Вот и я не знаю. А то, что приходит в голову, оптимизма не внушает.

Из оставшихся спасенных царевен три – Анна, Ираида и Софья – «темные лошадки», об их внутреннем мире я ничего не знаю, и чего ждать от них – тем более.

Ярослава – тот еще фрукт, ей палец в рот не клади. Хоть и сестренка нашего Юлиана, а настолько себе на уме, что братцу сто очков вперед даст.

Варвара? Она меня живьем съест – за все хорошее и прочее. За то, что не принимал ее сторону, когда она могла победить, и был свидетелем поражений. Договориться с ней о чем-то можно в одном случае – сделать для нее лично что-то непредставимое в обмен на временную лояльность к моим проблемам. Но затем потребуют новый подвиг, затем новый, и так до бесконечности.

Антонина… Эта меня просто в желчи утопит. Она эгоистична и проста, опасна, хотя и предсказуема. С ней не договоришься, потому что любая договоренность будет соблюдаться, лишь пока второй стороне это выгодно, а мои проблемы в качестве проблем даже в расчет браться не будут.

Ефросинья же, последняя в списке знакомых мне царевен, – худший вариант из возможных. Она уверена в собственном превосходстве, и я для нее – безвольная кукла, чьего мнения не спрашивают, потому что у кукол не должно быть мнений: их мнения – мнения хозяек, которые с куклами играют.

Вот такой расклад. Понятно, почему поджилки трясутся.

На ужин нас пригласил мужской голос из-за двери, о форме одежды не сообщили. Дядя Люсик посоветовал идти в доспехах без оружия. Приведя себя в порядок, мы вышли. В обеденный зал нас проводили два ожидавших снаружи бойника: один, показывая дорогу, с факелом поднимался по лестнице, второй замыкал процессию – контролировал поведение странных гостей, чтобы, если что, поднять тревогу.
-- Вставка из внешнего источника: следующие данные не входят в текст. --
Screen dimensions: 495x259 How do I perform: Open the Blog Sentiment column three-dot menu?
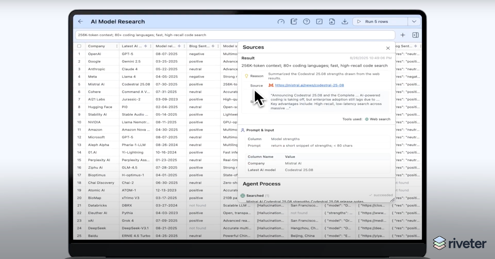[x=218, y=46]
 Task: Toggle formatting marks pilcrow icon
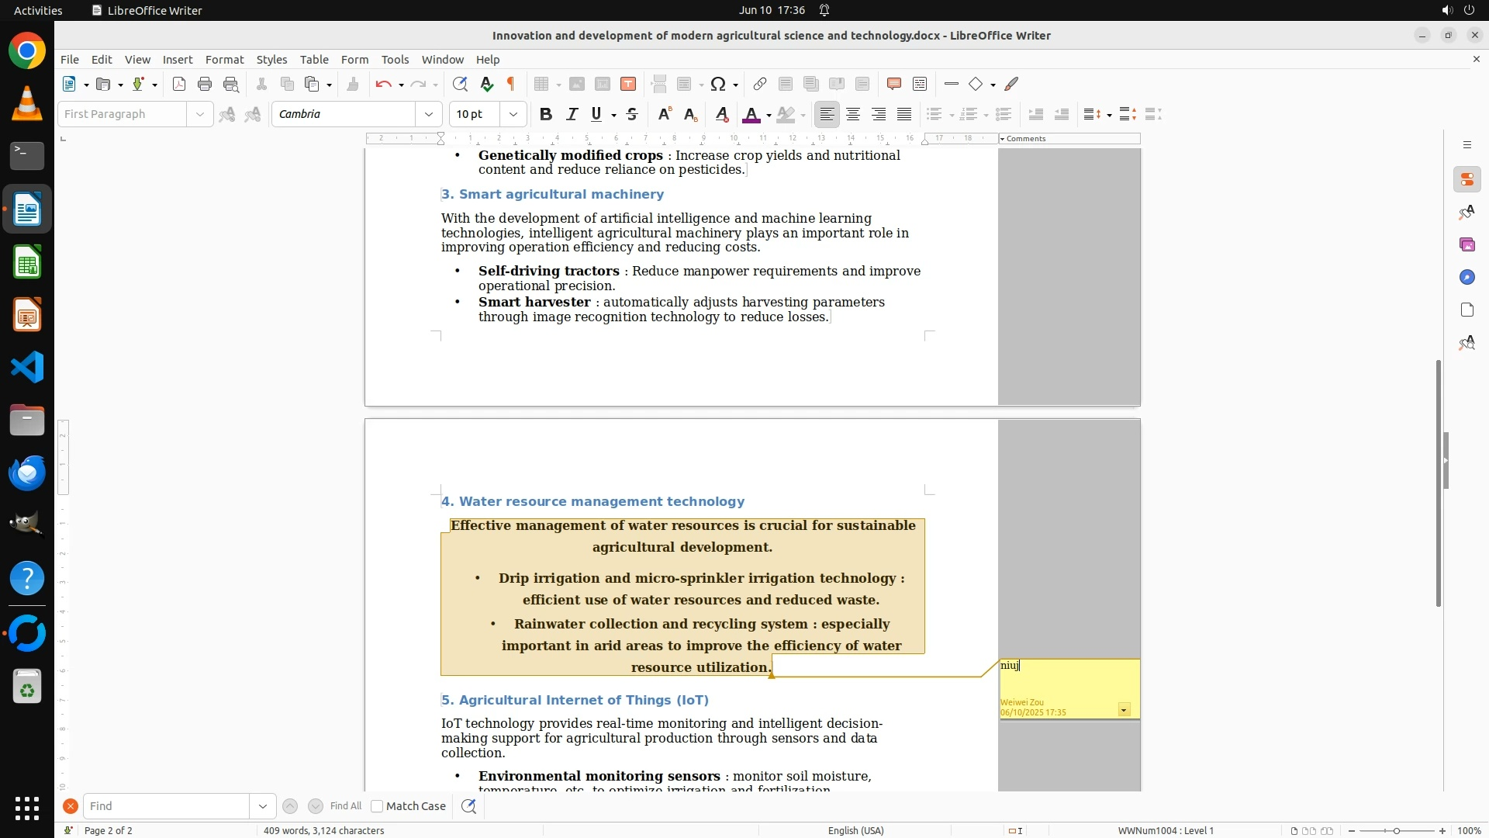[511, 85]
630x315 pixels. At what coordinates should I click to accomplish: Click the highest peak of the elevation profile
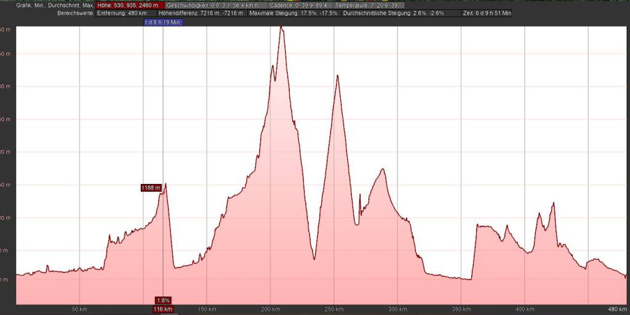(281, 28)
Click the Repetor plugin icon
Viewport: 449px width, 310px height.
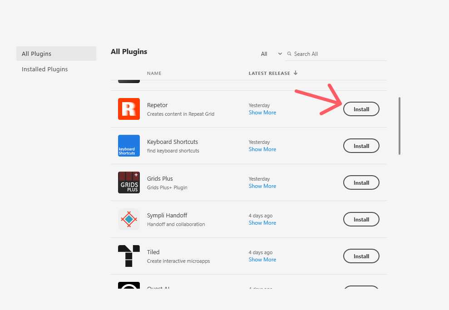click(x=129, y=109)
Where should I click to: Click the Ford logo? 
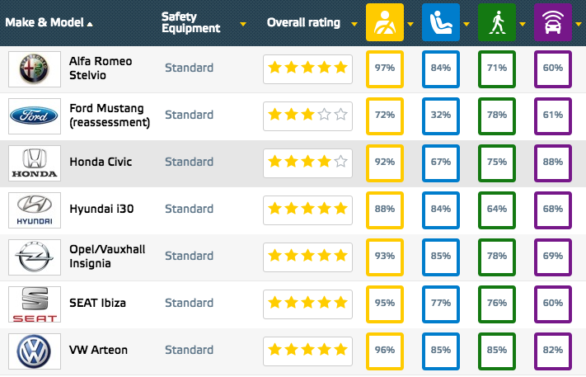(34, 115)
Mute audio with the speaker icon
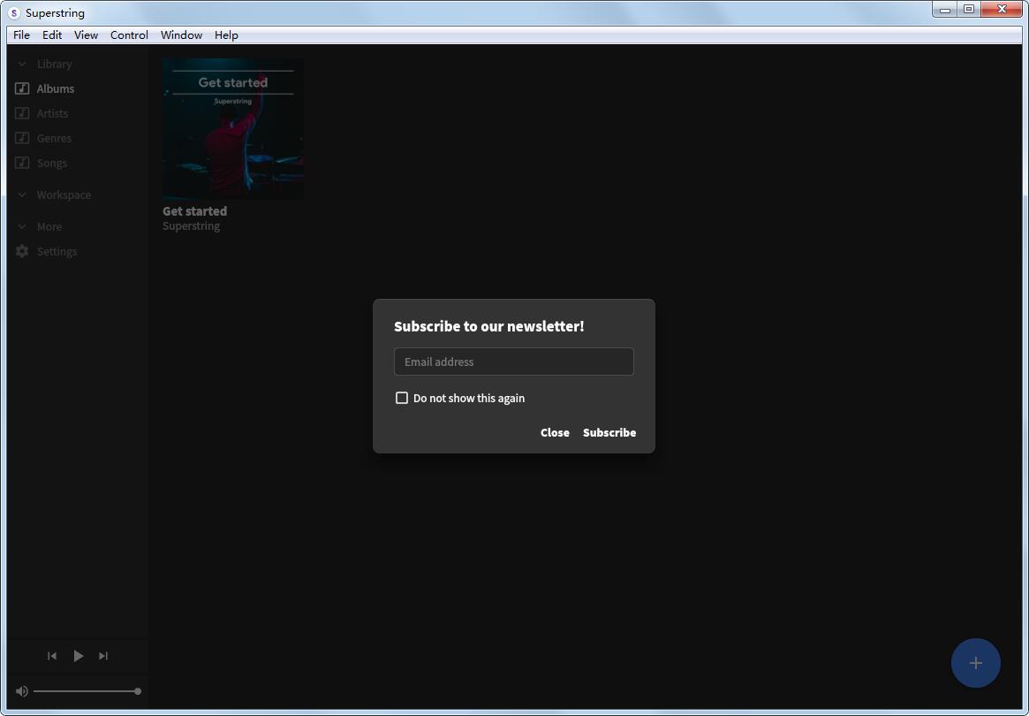This screenshot has width=1029, height=716. [22, 691]

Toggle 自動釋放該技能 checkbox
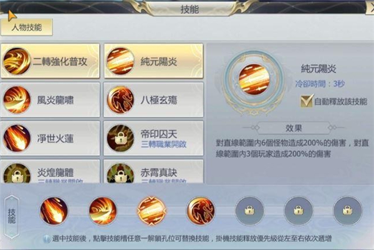coord(307,101)

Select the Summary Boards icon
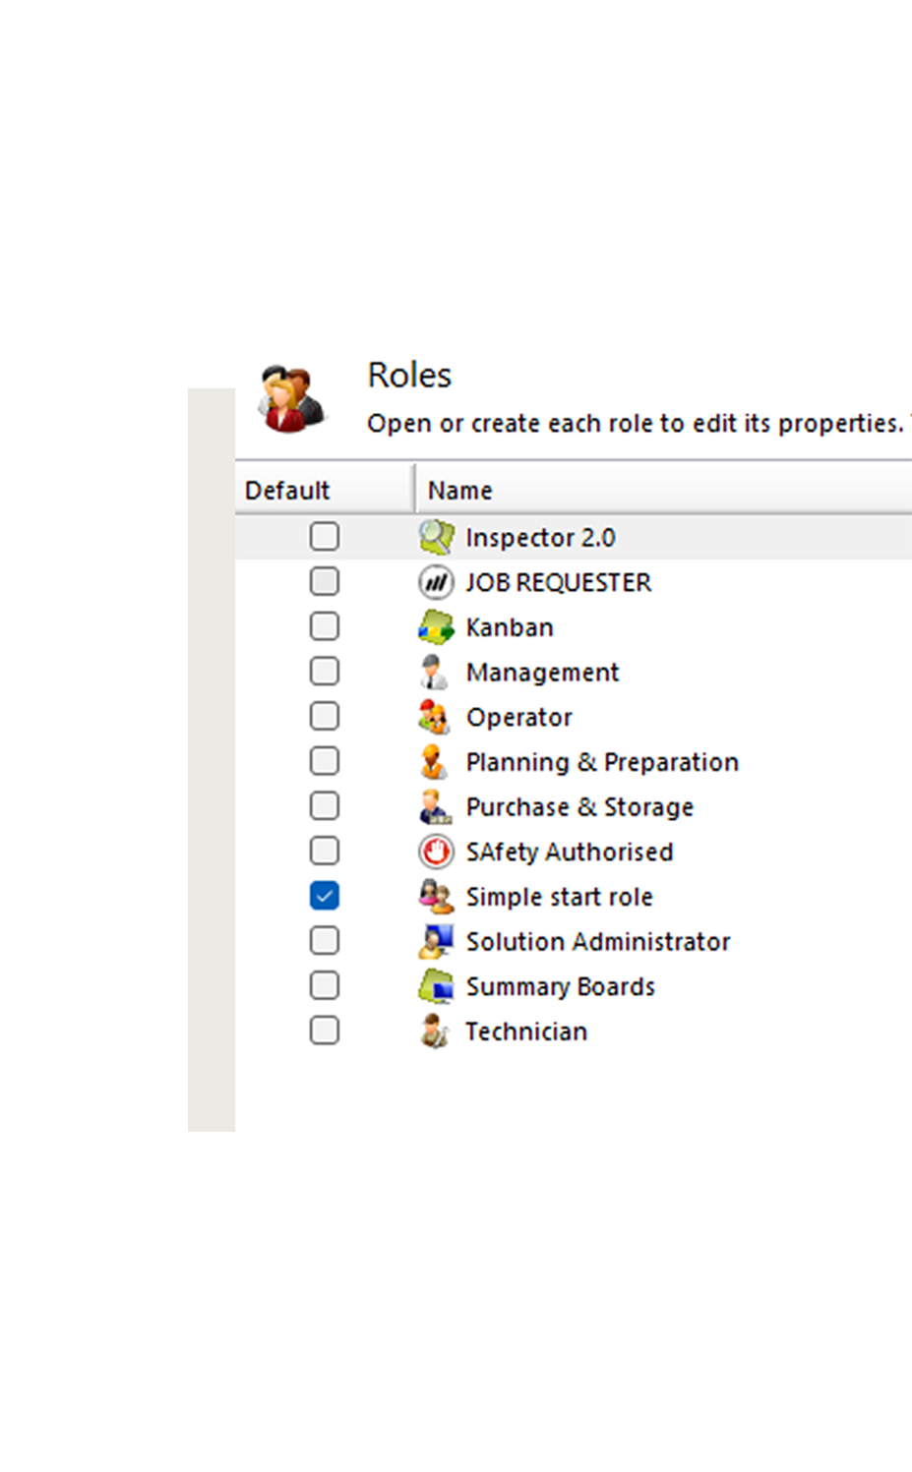(x=436, y=985)
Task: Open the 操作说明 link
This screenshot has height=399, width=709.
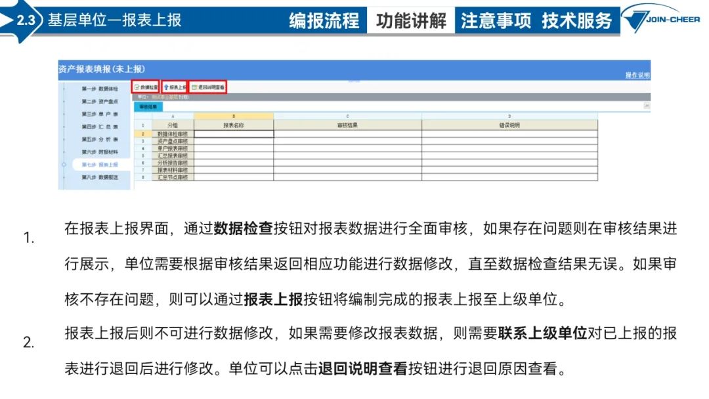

Ефросинья встретила нас в парадной амуниции. Невероятной красоты доспех блестел как новый, но изысканность старины не спрячешь отдраенной поверхностью, древность проявлялась в потемневшей коже и вековой потертости узоров. Видимо, изготовленный великим мастером комплект долго передавался по наследству или был получен другим, не столь безобидным, путем – например, достался в виде трофея. Ведь не исключено, что, как и Гордеевский нож, это рукотворное диво выковали в землях живущих за горами «оружейников».
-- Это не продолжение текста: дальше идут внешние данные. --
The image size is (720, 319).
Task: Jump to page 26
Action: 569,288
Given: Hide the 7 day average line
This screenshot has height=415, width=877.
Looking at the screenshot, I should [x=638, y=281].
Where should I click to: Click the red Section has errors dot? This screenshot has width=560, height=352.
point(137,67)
Надетая поверх рубашки кожаная основа сверкала рядами нашитых внахлест бронзовых пластинок, издали это походило на переливавшуюся в языках пламени чешую. Бедра опоясывала выполненная в том же стиле юбка. Как и выполненные в виде драконьих пастей наплечники, она висела чуть мешковато – явно рассчитывалась на мадмуазель более мощной комплекции. Или на парня. Взрослой цариссе такое не надеть, она просто не влезет, а молодому человеку вроде того, каким, скажем, был я по прибытии на причал – в самый раз. Ременную портупею сплошь покрывали защитные пластинки с геометрическим орнаментом, к портупее крепились меч в инкрустированных ножнах и парно с ним изготовленный длинный нож. Чересчур стянутые ремнями широкие поножи и наручи, как и съехавший на уши островерхий шлем, тоже выдавали в изначальном обладателе доспехов более крепкую особу, чем нынешняя владелица.
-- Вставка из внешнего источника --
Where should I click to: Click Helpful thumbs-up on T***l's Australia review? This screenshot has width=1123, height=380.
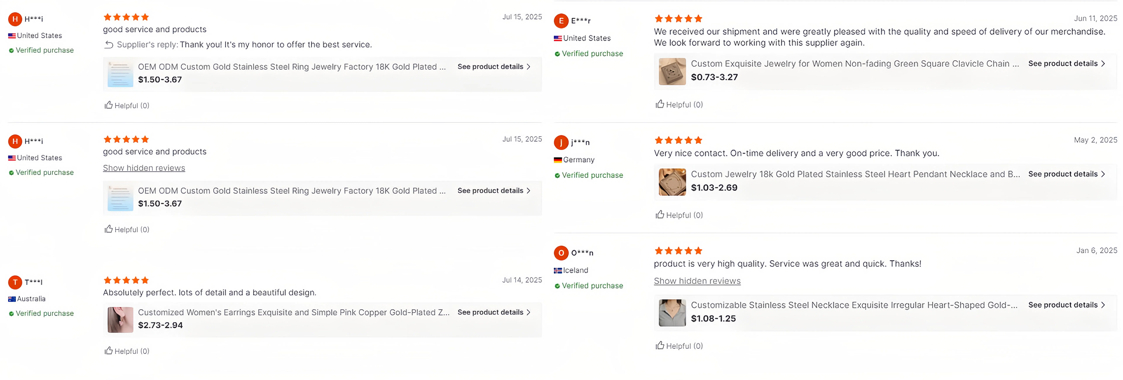coord(109,351)
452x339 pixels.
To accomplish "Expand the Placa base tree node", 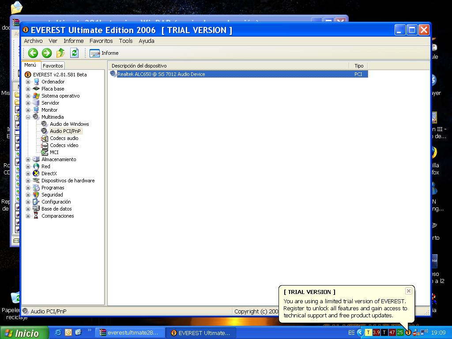I will [28, 89].
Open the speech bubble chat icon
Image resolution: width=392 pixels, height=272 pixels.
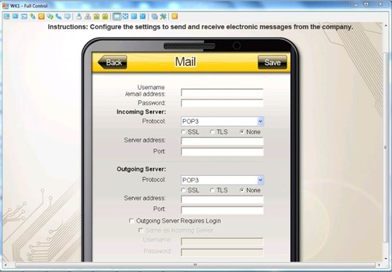click(x=68, y=16)
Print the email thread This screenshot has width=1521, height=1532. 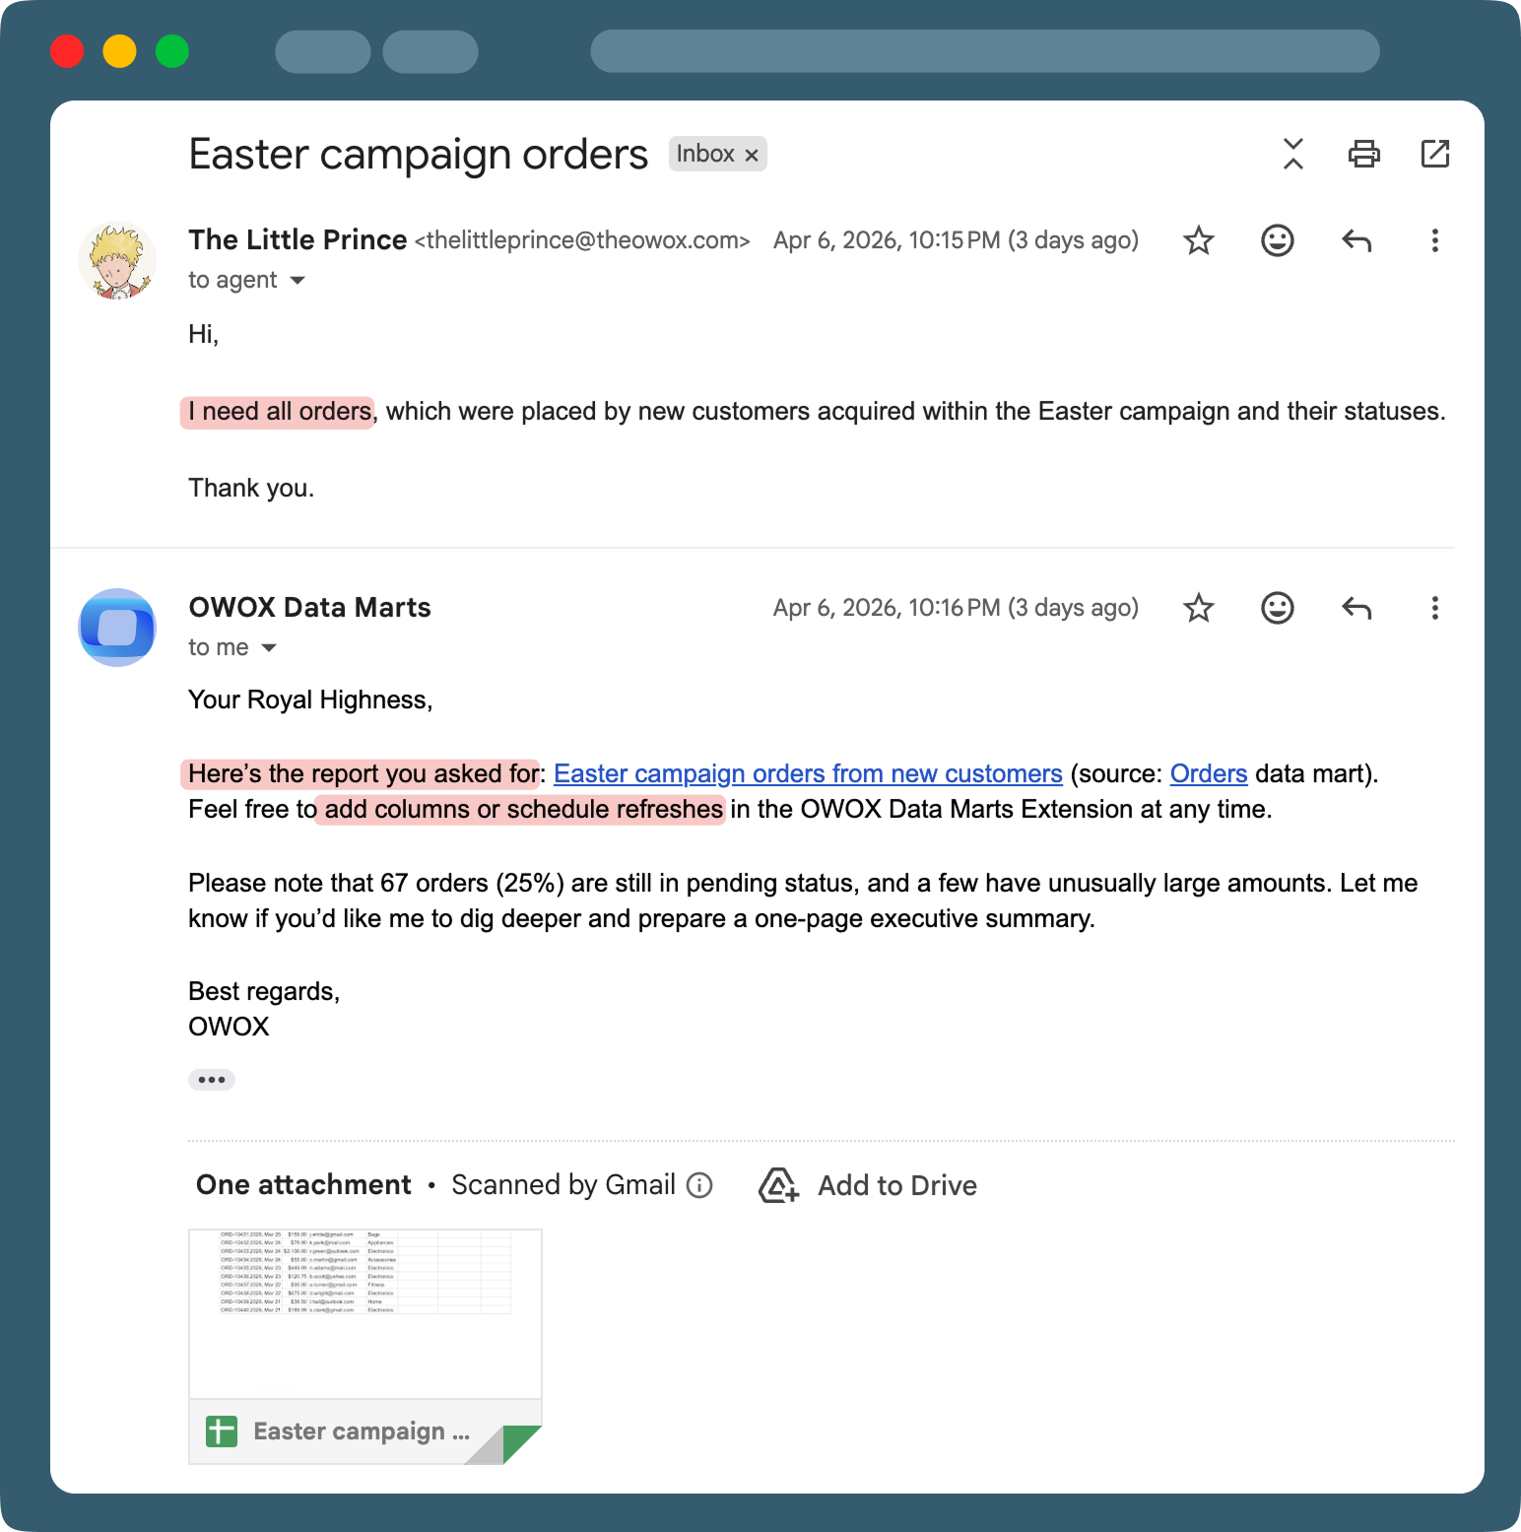[1363, 154]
Ефросинья поправила съезжавший на лоб шлем и гордо повела плечами:

«Видите, какой я могу быть? То нелепое тщедушное создание с неприятной улыбкой и тонкими губами, которое вы, глядя на меня, представляете – не я, настоящая я – вот эта суперменша невероятных вида и возможностей».

Ну-ну. А самое для меня в этом прискорбное, что царевна не ходит в таком облаченье постоянно, значит, именно для нас постаралась. Точнее, для меня. Значит, сейчас что-то будет.

За накрытым столом вдоль одной стороны сидели три мальчишки лет от семи до десяти – непохожие друг на друга, разных цвета волос, телосложения и формы лица.

– Мои братья, – представила Ефросинья, – Иона, Брячислав, Антип.

Во главе стола рядом со старшим из братьев оставалось место, и царевна, как заместительница хозяйки, села туда. Нас пригласили на лавку по другую сторону. Первым, согласно титулу, расположился папринций, вторым я – как пусть бывший, но невестор цариссы. Малик присел последним – напротив младших братьев Ефросиньи.